Protein found in humans

Forkhead box D3 also known as FOXD3 is a forkhead protein that in humans is encoded by the FOXD3 gene.

== Function ==

This gene belongs to the forkhead protein family of transcription factors which is characterized by a DNA-binding forkhead domain. FoxD3 functions as a transcriptional repressor and contains the C-terminal engrailed homology-1 motif (eh1), which provides an interactive surface with a transcriptional co-repressor Grg4 (Groucho-related gene-4).

=== Stem Cells ===

Multiple studies have suggested Foxd3 involvement in the transition from naive to primed pluripotent stem cells in embryo development. Previously, Foxd3 was demonstrated to be required in maintaining pluripotency in mouse embryonic stem cells. A recent finding further showed that Foxd3 is necessary as a repressor in the transition from ESC to epiblast-like cells (EpiLC). The study proposed that Foxd3 is associated with inactivation of important naive pluripotency genes by its modification of chromatin structures via recruiting histone demethylases and decreasing the number of activating factors. Another proposed mechanism on the other hand argued that Foxd3 begins nucleosome removal and induction to a "primed" pluripotent state by recruiting Brg1, a nucleosome remodeler, and then acts as a repressor of maximal activation of those enhancers by recruiting histone deacetylases, suggesting a complex mediating function in which enhancers are primed for some future controlled time-point rather than immediate expression.

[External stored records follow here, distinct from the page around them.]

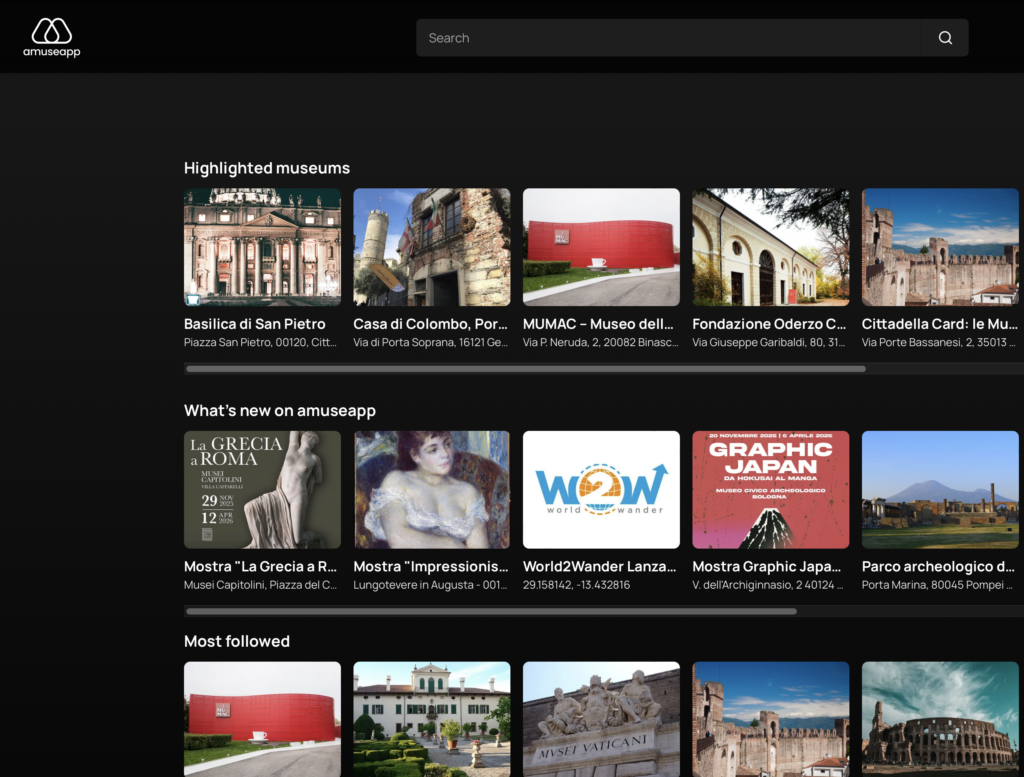Click the amuseapp logo icon
The image size is (1024, 777).
(51, 31)
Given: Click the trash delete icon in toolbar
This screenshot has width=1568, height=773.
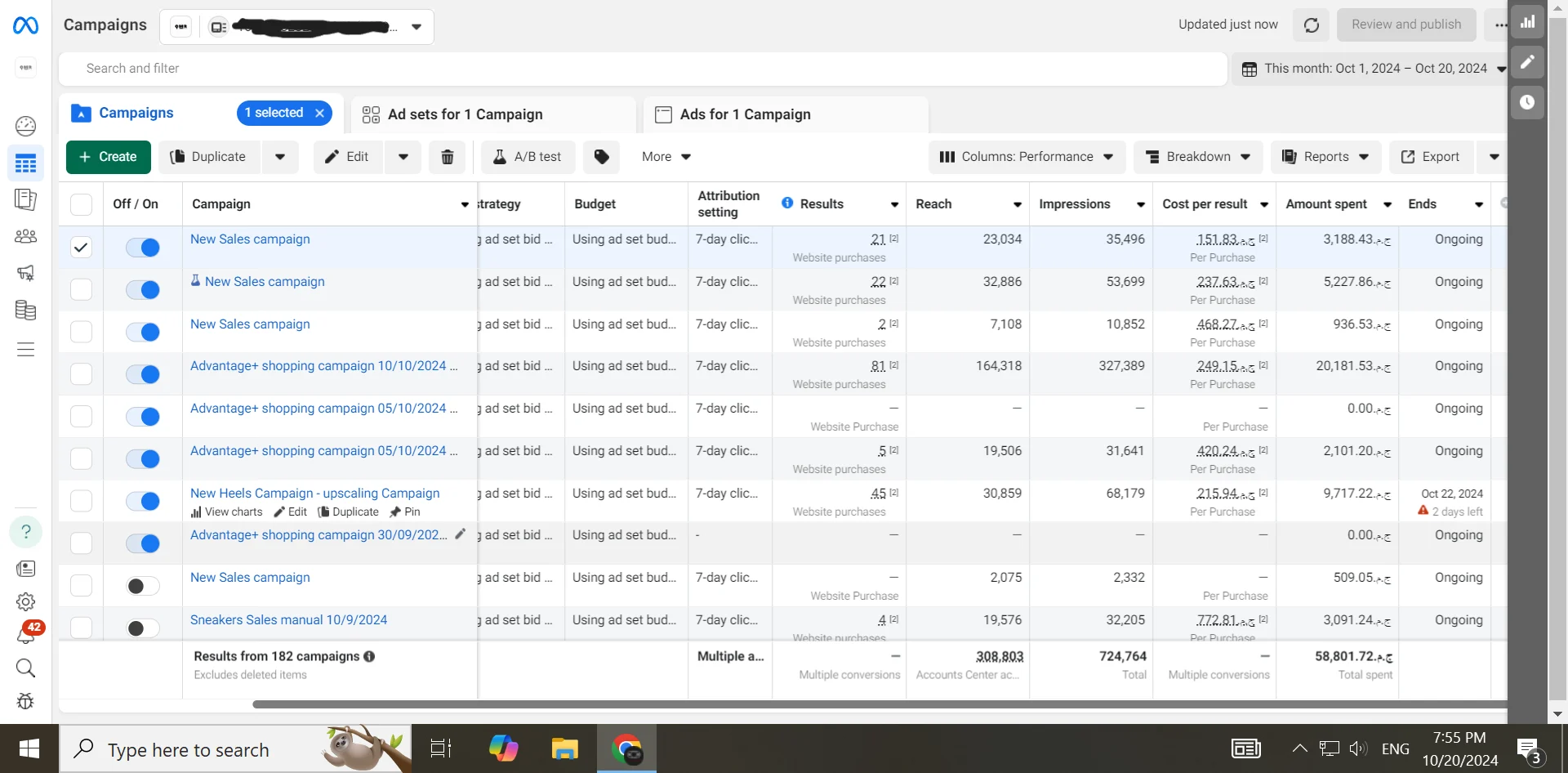Looking at the screenshot, I should [448, 157].
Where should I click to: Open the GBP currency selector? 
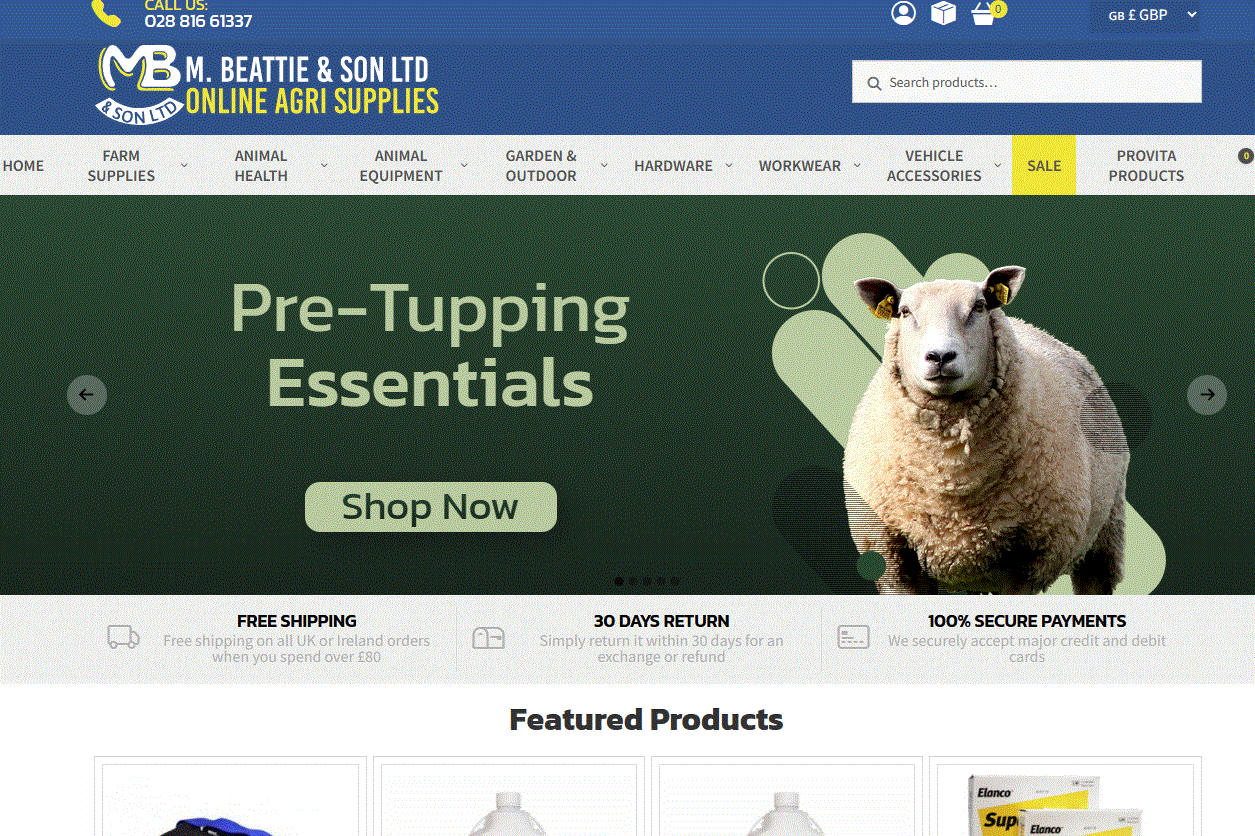pos(1145,15)
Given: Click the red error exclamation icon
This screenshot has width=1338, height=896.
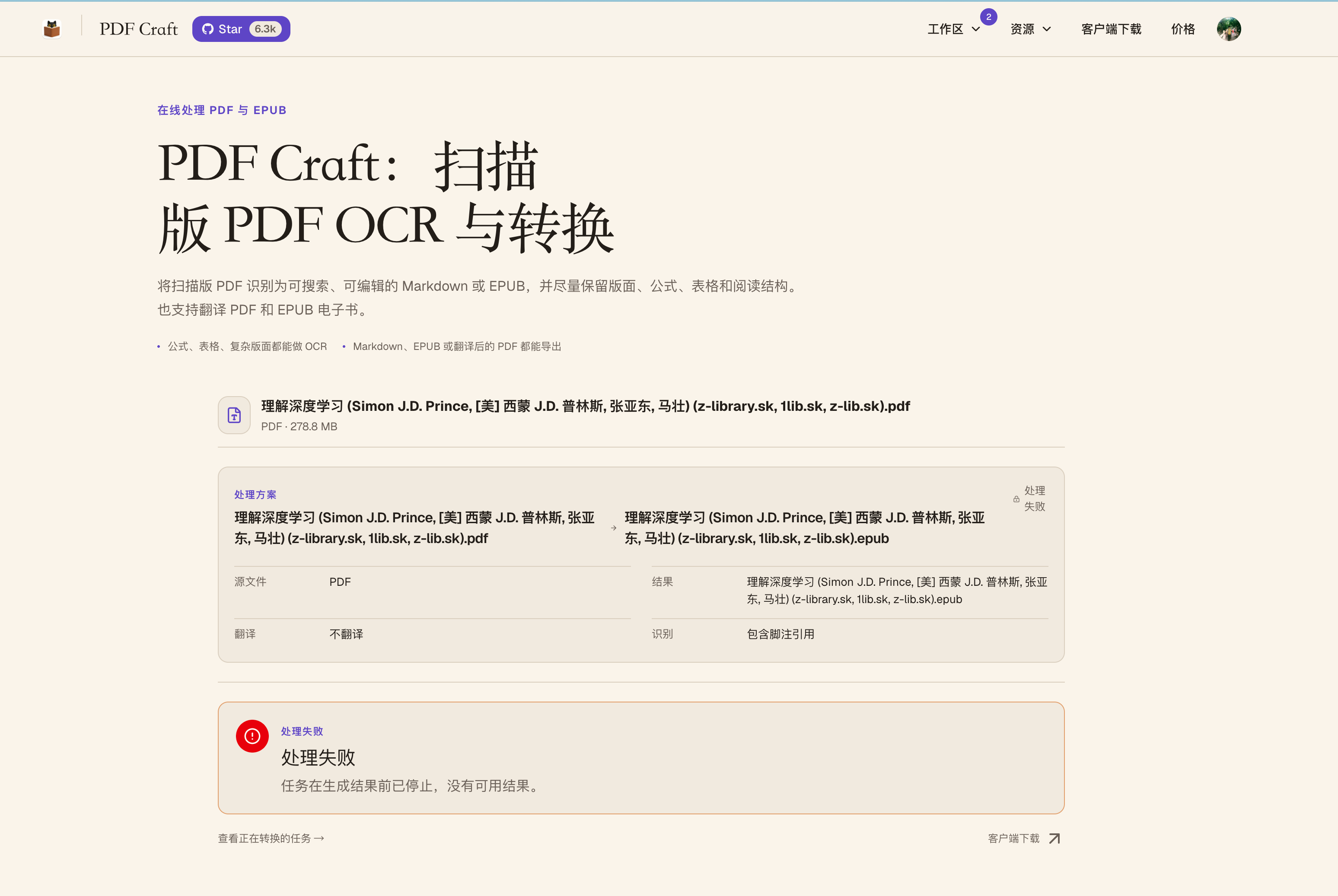Looking at the screenshot, I should click(252, 736).
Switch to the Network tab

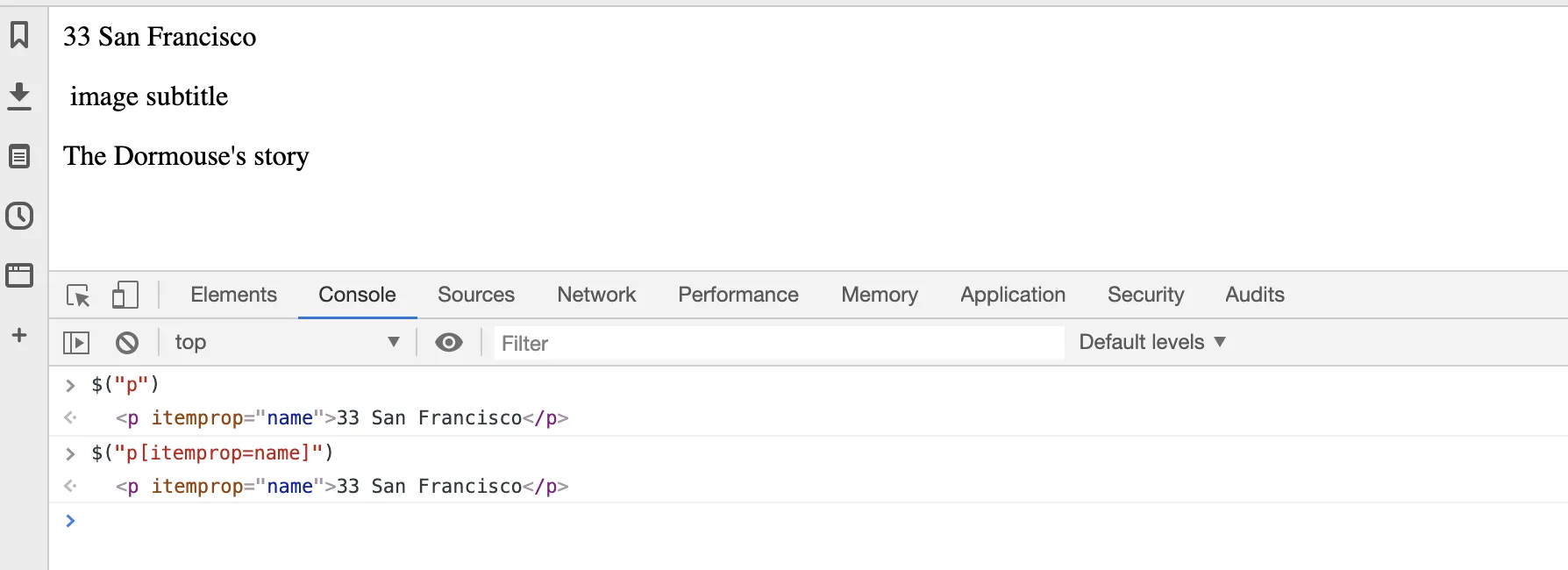point(596,295)
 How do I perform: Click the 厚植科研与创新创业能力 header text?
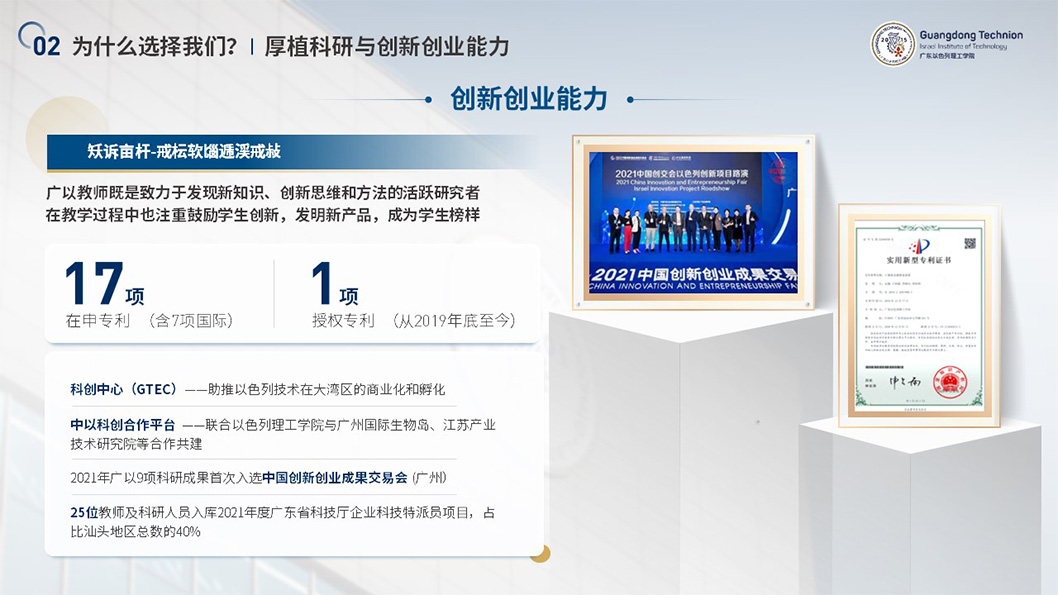click(390, 44)
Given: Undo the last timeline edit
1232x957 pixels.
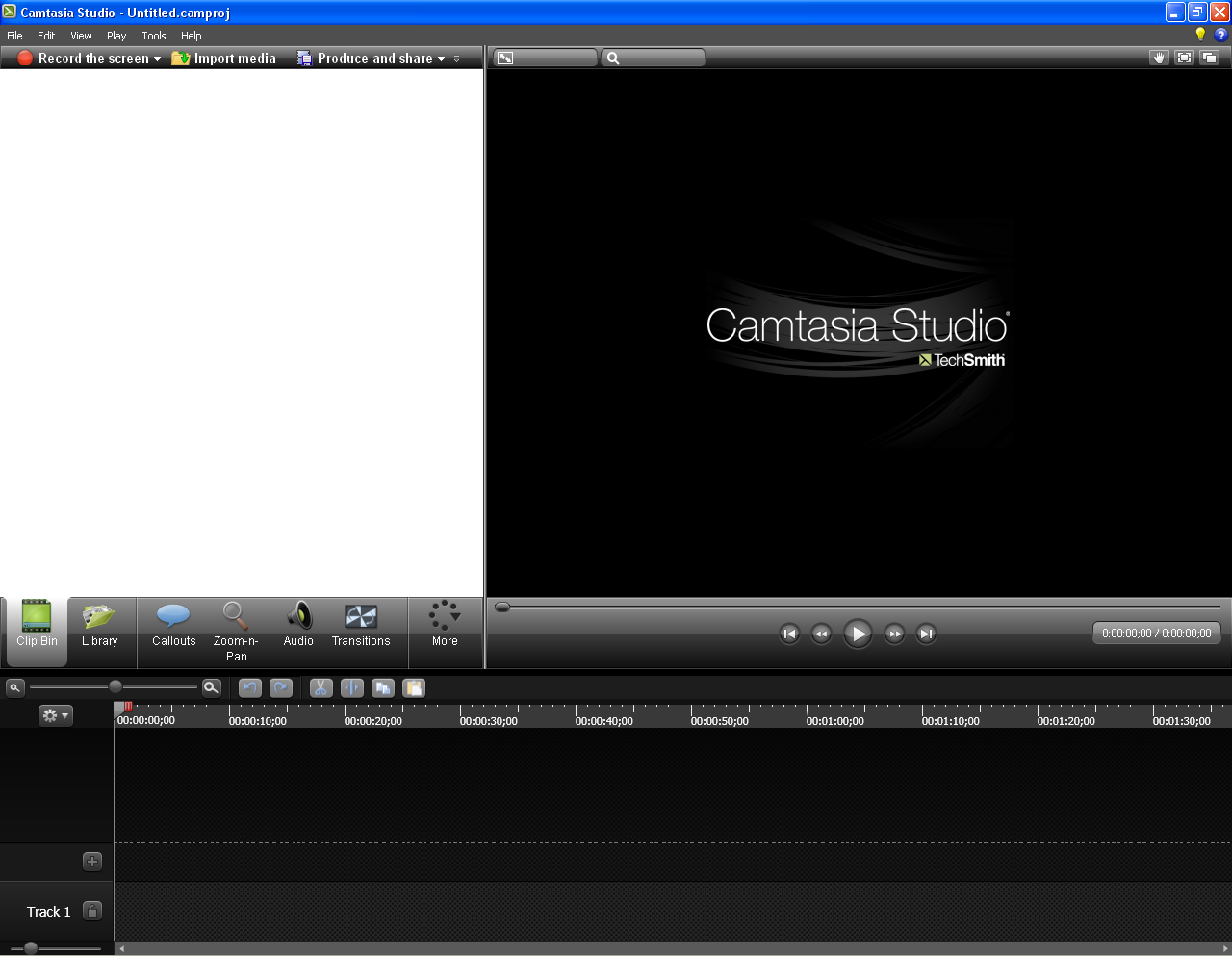Looking at the screenshot, I should [250, 688].
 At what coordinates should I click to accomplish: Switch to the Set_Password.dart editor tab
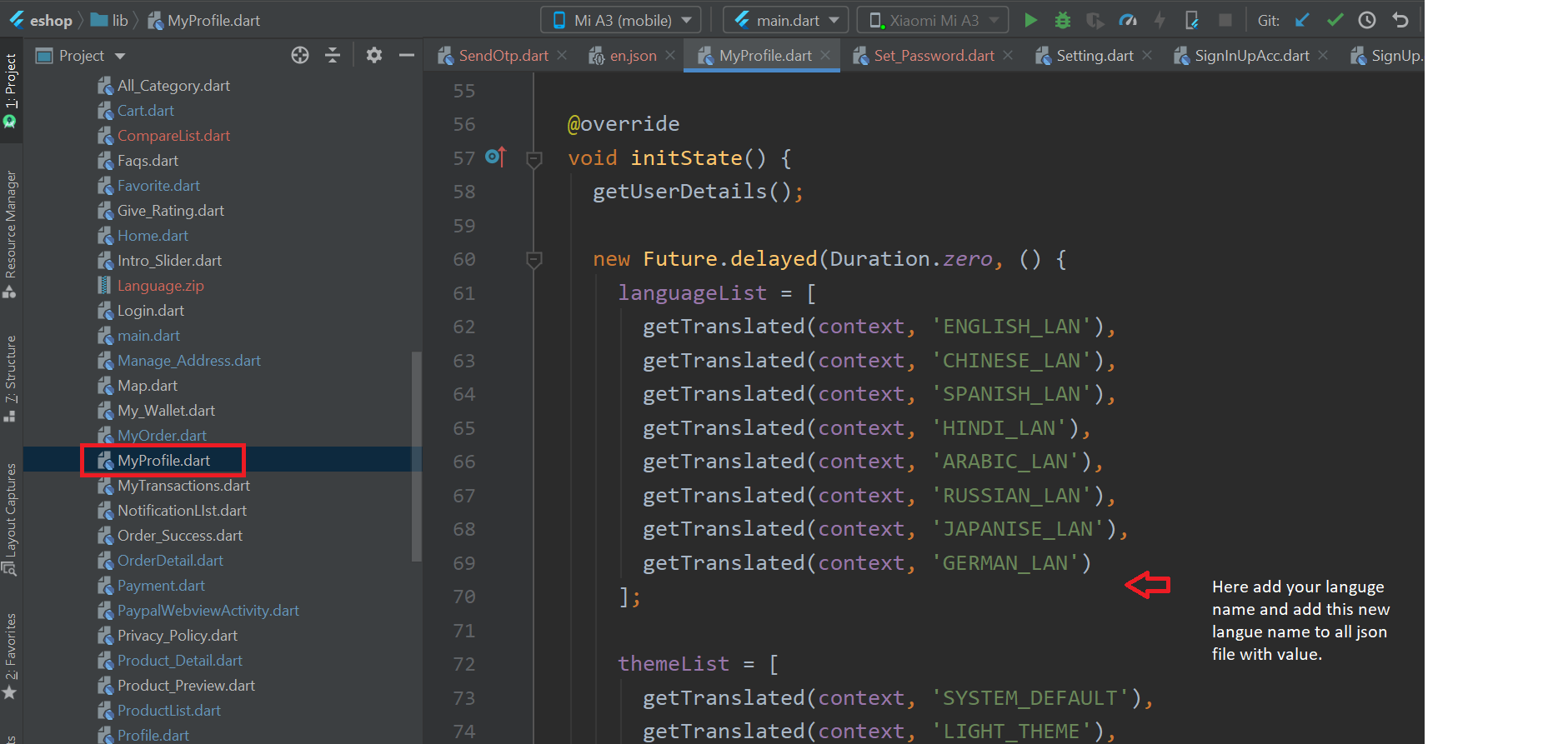tap(933, 56)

While there is no ambiguity that Foxd3 plays an important role regulating the transition from naive to primed pluripotency state, the two models show a different process. Attempts to reconcile the conclusions of the two studies have further suggested that Foxd3 functions as all of the above.

=== Neural Crest Cells ===
FOXD3 plays an important role in the development and differentiation of neural crest cells. Specifically, it is thought that FOXD3 plays an important role in controlling the developmental switch between Schwann Cell Progenitors and Melanocytes.

== Clinical significance ==

Mutations in this gene cause vitiligo.